§ TEXTAUSZUG

╭──

OGH 1Ob216/99t

OGH1Ob216/99t22.10.1999

Der Oberste Gerichtshof hat als Revisionsgericht durch den Vizepräsidenten des Obersten Gerichtshofs Dr. Schlosser als Vorsitzenden und durch die Hofräte des Obersten Gerichtshofs Dr. Schiemer, Dr. Gerstenecker, Dr. Rohrer und Dr. Zechner als weitere Richter in der Rechtssache der klagenden Partei Verlassenschaft nach dem am ***** verstorbenen Roland B*****, vertreten durch Dr. Wilhelm Frysak, Rechtsanwalt in Wien, wider die beklagte Partei Stadt Wien (Magistratsabteilung 52), vertreten durch Dr. Hanno Preissecker, Rechtsanwalt in Wien, wegen S 495.326,40 sA, infolge Revision der beklagten Partei (Revisionsstreitwert S 295.326,40) gegen das Urteil des Landesgerichts für Zivilrechtssachen Wien als Berufungsgericht vom 11. Mai 1999, GZ 40 R 126/99x-55, womit infolge Berufung der beklagten Partei das Urteil des Bezirksgerichts Donaustadt vom 25. Jänner 1999, GZ 7 C 348/96z-51, teilweise abgeändert wurde, in nichtöffentlicher Sitzung den

Beschluß

gefaßt:

 

Spruch:

Der Revision wird Folge gegeben.

Die Urteile der Vorinstanzen, die im Zuspruch von S 130.000,-- samt 4 % Zinsen seit 11. 3. 1996 und der Abweisung des Mehrbegehrens von S 70.000,-- samt 4 % Zinsen aus S 15.000,-- seit 20. 4. 1995 und aus S 55.000,-- seit 29. 7. 1998 als nicht in Beschwerde gezogen unberührt bleiben, werden im übrigen Umfang aufgehoben; die Rechtssache wird insoweit zur neuerlichen Verhandlung und Entscheidung an das Erstgericht zurückverwiesen.

Die Kosten des Rechtsmittelverfahrens sind weitere Verfahrenskosten.

Text

Begründung

Roland B***** (in der Folge der Einfachheit halber Kläger genannt) war Mieter in einem von der beklagten Partei verwalteten und in deren Eigentum stehenden Wohnhaus. Er stürzte beim Verlassen dieses Hauses am 7. 1. 1993 und zog sich einen Bruch des rechten Oberschenkels zu. Mit rechtskräftigem Zwischenurteil vom 7. 1. 1997 wurde der Klagsanspruch als dem Grunde nach zu Recht bestehend festgestellt. Strittig ist demnach nur mehr die Höhe der von der beklagten Partei zu erbringenden Ersatzleistung.

╰──

§ EXTRAHIERTE ANGABEN
╭──

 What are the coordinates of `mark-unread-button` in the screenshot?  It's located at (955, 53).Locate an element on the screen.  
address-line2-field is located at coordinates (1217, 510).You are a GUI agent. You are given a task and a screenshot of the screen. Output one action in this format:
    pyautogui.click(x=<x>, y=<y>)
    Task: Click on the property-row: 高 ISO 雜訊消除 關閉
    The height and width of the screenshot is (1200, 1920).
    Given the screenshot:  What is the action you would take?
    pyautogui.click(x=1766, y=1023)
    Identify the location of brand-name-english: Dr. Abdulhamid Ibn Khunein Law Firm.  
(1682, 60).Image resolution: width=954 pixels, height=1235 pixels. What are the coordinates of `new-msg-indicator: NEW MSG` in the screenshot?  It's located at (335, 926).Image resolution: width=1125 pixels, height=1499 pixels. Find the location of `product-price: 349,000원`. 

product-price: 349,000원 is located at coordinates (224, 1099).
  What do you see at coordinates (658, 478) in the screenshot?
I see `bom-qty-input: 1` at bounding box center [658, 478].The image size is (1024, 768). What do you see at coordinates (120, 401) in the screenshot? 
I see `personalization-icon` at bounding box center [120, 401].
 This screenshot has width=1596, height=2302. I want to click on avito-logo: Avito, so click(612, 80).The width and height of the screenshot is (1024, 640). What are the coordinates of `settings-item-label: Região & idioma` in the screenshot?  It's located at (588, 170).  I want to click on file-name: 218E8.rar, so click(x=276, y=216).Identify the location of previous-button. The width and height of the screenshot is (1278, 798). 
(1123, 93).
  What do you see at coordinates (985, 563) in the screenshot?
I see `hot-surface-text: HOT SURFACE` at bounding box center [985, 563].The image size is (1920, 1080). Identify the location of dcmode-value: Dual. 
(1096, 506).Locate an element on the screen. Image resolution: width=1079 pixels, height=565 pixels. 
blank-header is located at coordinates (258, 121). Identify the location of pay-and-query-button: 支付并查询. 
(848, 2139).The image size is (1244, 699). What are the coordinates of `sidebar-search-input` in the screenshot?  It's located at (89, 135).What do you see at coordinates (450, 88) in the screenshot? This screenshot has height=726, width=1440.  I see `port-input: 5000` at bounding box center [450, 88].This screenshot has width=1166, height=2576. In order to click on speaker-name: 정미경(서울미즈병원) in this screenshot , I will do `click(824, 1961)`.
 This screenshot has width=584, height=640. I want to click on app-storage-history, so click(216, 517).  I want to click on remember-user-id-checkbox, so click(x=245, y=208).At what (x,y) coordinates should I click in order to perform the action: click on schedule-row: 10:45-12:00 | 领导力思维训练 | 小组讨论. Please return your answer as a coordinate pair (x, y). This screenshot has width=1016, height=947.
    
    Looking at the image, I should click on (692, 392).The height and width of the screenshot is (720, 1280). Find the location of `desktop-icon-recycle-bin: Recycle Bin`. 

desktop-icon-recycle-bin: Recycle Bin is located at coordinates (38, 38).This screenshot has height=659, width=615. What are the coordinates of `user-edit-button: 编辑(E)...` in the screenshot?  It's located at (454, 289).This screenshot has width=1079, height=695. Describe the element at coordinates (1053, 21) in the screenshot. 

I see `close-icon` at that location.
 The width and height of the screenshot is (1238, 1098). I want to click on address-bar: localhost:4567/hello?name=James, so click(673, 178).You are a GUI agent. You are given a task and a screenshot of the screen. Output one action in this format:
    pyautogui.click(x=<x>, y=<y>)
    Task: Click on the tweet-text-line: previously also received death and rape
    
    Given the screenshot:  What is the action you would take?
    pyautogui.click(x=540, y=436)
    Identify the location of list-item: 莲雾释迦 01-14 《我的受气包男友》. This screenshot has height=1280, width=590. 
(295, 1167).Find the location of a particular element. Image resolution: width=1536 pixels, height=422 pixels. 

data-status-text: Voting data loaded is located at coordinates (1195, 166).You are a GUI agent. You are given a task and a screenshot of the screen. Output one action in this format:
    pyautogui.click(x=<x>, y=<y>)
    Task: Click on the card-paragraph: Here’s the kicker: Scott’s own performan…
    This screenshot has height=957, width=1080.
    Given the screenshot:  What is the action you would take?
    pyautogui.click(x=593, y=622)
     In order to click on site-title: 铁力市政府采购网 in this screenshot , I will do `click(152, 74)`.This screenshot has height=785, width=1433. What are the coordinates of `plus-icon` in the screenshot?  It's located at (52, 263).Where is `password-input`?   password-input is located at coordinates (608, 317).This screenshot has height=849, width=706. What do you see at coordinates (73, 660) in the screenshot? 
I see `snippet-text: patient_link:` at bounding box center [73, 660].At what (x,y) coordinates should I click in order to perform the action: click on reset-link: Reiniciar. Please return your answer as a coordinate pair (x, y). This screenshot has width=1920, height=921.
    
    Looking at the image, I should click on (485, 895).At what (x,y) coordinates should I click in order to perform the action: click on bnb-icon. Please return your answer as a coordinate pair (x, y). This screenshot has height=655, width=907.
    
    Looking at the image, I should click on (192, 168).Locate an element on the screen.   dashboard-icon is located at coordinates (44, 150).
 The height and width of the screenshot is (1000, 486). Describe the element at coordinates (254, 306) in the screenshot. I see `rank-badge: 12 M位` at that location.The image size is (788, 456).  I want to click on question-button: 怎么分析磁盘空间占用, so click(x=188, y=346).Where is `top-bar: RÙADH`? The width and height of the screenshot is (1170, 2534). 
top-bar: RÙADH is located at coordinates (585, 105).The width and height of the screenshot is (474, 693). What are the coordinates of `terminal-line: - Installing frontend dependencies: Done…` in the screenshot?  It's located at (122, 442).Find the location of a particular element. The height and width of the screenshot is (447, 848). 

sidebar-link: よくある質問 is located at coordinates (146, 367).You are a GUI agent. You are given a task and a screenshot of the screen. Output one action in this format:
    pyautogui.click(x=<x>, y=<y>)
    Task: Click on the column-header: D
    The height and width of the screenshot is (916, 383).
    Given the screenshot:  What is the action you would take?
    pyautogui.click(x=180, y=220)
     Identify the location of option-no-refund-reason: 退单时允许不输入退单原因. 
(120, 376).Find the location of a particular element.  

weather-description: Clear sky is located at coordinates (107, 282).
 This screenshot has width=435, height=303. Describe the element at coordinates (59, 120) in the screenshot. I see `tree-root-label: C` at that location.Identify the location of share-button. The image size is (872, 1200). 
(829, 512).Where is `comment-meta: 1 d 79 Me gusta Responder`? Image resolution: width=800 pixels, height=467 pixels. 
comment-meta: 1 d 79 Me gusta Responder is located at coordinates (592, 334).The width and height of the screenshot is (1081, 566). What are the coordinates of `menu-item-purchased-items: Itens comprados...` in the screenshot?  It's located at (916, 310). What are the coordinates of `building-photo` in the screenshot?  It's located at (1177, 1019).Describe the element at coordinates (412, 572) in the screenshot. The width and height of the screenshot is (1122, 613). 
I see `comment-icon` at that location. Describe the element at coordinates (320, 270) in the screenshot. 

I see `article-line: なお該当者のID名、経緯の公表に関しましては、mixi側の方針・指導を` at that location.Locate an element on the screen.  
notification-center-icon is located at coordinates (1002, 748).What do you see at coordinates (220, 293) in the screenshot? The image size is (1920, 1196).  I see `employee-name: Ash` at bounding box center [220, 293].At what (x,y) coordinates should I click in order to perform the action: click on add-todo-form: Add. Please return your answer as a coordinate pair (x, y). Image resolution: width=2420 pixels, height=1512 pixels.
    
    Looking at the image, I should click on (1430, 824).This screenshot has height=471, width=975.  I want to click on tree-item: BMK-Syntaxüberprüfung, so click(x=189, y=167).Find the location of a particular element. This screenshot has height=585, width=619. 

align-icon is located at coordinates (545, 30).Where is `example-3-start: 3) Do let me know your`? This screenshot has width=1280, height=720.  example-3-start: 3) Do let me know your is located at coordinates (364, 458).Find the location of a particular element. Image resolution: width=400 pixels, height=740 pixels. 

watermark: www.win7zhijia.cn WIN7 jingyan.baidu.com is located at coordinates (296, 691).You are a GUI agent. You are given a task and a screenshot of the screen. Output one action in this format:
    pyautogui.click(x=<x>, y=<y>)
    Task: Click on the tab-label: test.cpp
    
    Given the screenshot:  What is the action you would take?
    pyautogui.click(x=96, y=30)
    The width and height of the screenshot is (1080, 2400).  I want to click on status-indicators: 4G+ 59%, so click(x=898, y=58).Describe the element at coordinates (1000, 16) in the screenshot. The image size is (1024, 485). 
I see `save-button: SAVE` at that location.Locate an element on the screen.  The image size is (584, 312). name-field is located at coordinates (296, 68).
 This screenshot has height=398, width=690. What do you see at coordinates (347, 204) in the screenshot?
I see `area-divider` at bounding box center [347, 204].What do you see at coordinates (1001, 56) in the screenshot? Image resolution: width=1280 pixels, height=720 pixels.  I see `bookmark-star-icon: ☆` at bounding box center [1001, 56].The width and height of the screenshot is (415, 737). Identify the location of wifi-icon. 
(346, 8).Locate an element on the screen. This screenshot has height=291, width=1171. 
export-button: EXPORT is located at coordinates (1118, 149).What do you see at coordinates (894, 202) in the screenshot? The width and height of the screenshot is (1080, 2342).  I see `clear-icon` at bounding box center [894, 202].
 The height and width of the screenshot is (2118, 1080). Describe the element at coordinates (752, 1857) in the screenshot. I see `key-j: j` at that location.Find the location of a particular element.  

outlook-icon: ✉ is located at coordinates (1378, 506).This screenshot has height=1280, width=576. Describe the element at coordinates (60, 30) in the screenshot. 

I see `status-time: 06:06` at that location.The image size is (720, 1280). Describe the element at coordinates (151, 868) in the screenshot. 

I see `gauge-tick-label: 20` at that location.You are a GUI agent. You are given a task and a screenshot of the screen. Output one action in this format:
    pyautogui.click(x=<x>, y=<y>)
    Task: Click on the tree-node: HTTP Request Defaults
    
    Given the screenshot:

╰──

§ AUFGABEN
1) An welchem Tag stürzte Roland B***** laut dem Textauszug beim Verlassen des Wohnhauses?
2) Fassen Sie den Absatz des Textauszugs, der mit „Roland B***** (in der Folge der Einfachheit halber“ beginnt, als kurze Aufzählung zusammen und behalten Sie dabei die wesentlichen Fakten bei.

§ LÖSUNGEN
1) Am 7. 1. 1993.

2)
- Roland B***** (im Folgenden Kläger) war Mieter in einem Wohnhaus, das der beklagten Partei gehört und von ihr verwaltet wird.
- Am 7. 1. 1993 stürzte er beim Verlassen des Hauses und brach sich den rechten Oberschenkel.
- Mit rechtskräftigem Zwischenurteil vom 7. 1. 1997 wurde der Klagsanspruch dem Grunde nach als berechtigt festgestellt.
- Strittig ist nur noch die Höhe der Ersatzleistung der beklagten Partei.